12.02.2012

162 - « Allah, Mouammar, la Libye et c’est tout. »

Commentaire envoyé au Point.fr, le Sa 11 Fév 2012, à 22 heures 38. Un mot ayant été censuré, je le réintègre conformément au texte original : les crimes que commettent les chefs d'Etat, par personnes interposées, en donnant à celles-ci des ordres, restent des crimes qui doivent être punis. Les peuples devraient exiger, de leurs représentants dans les Assemblées nationales, la levée de toute immunité présidentielle, parlementaire, etc. Enfin, je rappelle que le "Polichinelle" en question est BHL.

 

fpetitdemange le 11/02/2012 à 22:40

 

«Allah, Mouammar, la Libye et c’est tout.»
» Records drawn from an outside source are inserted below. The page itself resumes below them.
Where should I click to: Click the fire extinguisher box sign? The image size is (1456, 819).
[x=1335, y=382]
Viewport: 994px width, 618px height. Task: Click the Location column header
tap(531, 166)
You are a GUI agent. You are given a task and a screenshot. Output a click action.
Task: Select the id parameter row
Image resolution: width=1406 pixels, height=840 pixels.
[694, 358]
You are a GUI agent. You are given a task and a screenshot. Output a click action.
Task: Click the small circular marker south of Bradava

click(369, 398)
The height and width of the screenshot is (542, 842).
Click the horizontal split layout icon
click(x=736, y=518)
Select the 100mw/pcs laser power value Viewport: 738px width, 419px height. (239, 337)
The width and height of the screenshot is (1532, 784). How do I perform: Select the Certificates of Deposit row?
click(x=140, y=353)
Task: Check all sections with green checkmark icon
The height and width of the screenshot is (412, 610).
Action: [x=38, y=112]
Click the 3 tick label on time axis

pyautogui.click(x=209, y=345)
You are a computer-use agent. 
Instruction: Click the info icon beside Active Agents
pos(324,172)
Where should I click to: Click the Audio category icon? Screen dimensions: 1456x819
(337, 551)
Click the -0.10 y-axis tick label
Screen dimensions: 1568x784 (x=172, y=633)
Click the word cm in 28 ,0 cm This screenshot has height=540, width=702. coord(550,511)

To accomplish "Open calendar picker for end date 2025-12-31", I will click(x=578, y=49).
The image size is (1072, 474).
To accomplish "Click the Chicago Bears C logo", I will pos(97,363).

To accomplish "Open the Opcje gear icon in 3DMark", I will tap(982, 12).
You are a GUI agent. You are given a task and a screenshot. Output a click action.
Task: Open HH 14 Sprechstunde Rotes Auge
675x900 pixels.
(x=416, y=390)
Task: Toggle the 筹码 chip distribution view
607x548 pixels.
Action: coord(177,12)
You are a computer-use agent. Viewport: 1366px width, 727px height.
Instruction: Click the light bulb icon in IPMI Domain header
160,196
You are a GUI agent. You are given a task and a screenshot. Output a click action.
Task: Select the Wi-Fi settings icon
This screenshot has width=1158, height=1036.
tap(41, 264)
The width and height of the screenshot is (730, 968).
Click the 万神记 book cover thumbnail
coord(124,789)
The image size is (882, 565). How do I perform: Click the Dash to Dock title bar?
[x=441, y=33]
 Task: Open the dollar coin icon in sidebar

     C’est le désir de la majeure partie de la population libyenne ; l’autre partie, qui s’est opposée au Guide révolutionnaire, cultive désormais le regret. Pourquoi ? Tout simplement, parce qu’elle voit son pays détruit, sa vie quotidienne incommensurablement plus difficile maintenant qu’au temps du Guide. Les traîtres à leur pays eux-mêmes le savent : déjà, les colonisateurs, qui s’installent comme des conquérants sur le sol libyen parce qu’ils ont courageusement largué des dizaines de milliers de tonnes de bombes, huit mois durant, sur quelque 6 millions d’habitant(e)s, ont commencé leur pillage
     La ville de Syrte, rasée par les bombardements de l’Otan (Mission « Protecteur unifié »), rappelle la ville basque de Guernica, rasée, au temps de l’Allemagne nazie et de l’Italie fasciste, par les bombardements de la Luftwaffe (légion Condor) : dans l’un comme dans l’autre cas, il s’agissait de terroriser la population fidèle, l’une à la révolution de 1969, l’autre au Frente Popular (Front Populaire) du gouvernement républicain espagnol. Pour Franco, la prise de pouvoir n’était plus très loin : les “démocraties” s’empresseront de reconnaître le nouveau régime, et la France, de lui envoyer Pétain. Pour le CNT, force est de constater qu’il ne s’agit que d’un organisme bricolé par un Polichinelle, lequel Polichinelle, dorénavant, a beau se laver les mains, le sang des hommes, des femmes, des enfants libyens reste définitivement collé à sa peau.
     Certain(e)s ministres des Affaires étrangères européen(ne)s, ne déclaraient-ils (elles) pas, avant les bombardements de l’Otan, que le colonel Kadhafi avait perdu toute légitimité en décidant de bombarder son peuple ? Un an après, quelle légitimité peut avoir un CNT qui a appelé les étrangers à bombarder son pays et la population, qui, jour après jour, cautionne les viols, les tortures, les crimes de toutes sortes, commis par ses diverses factions sur la population résistante fidèle au Guide révolutionnaire et attachée à la démocratie directe, et qui, de surcroît, laisse les troupes étrangères prendre le contrôle militaire et donc aussi le contrôle politique du pays dans le but de protéger les multinationales et de leur garantir la prise des rênes de l’économie ?
     Le scénario qui avait été jeté à la poubelle par la Révolution blanche, en 1969, revient en vigueur avec la contre-révolution préparée, de longue date, par des générations de chefs d’État occidentaux. Une fois l’assassinat de Mouammar Kadhafi accompli en octobre 2011, les chefs d’État [...criminels] peuvent installer leurs bases militaires sur tous les points stratégiques et, par là-même, imposer leurs multinationales qui vont, sans vergogne, exploiter la main-d’œuvre libyenne appauvrie par la guerre, à moindre coût, et la contraindre à la complicité de vol de ses richesses et au remboursement des bombes avec lesquelles ils ont terrorisé, handicapé, tué ses enfants.

 

03.01.2012

155 - Le CNT fête la fin de l'indépendance de la Libye

Commentaire envoyé au Point.fr, le Me 28 Déc 2011, à 22 heures 30 ; non paru. D'où son titre en violet.

 

Le CNT fête la fin de l’indépendance de la Libye

 

     Ce titre serait plus conforme à l’histoire.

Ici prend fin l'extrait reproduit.